▶ [Assigned task]:
Report each line of the listing below that holds "computer".

▶ [Available records]:
== Segment start ==
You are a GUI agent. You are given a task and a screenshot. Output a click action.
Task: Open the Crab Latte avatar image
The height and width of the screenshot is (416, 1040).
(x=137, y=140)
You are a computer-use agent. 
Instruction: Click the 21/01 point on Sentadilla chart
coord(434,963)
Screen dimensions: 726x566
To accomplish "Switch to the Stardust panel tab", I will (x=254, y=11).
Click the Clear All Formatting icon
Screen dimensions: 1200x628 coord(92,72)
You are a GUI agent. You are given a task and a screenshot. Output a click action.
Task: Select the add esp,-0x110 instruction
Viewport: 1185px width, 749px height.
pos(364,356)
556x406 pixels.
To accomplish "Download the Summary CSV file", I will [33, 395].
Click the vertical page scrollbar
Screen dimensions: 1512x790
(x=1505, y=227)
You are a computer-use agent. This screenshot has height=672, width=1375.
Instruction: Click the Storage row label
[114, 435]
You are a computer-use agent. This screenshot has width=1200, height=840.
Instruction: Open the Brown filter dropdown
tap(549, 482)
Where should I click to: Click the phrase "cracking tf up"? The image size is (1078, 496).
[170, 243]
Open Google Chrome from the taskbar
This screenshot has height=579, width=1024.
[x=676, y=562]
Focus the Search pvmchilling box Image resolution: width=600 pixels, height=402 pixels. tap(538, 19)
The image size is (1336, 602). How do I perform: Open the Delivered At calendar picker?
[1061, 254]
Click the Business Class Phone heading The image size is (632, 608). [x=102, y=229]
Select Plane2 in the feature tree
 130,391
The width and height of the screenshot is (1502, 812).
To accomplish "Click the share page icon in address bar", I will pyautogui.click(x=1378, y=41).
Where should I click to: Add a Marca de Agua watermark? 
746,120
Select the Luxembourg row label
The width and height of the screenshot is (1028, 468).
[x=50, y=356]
== Segment end ==
▶ [Reply to the exercise]:
You are a computer-use agent. 
You are a computer-use agent. This screenshot has height=672, width=1375.
You are a computer-use agent. This screenshot has width=1200, height=840.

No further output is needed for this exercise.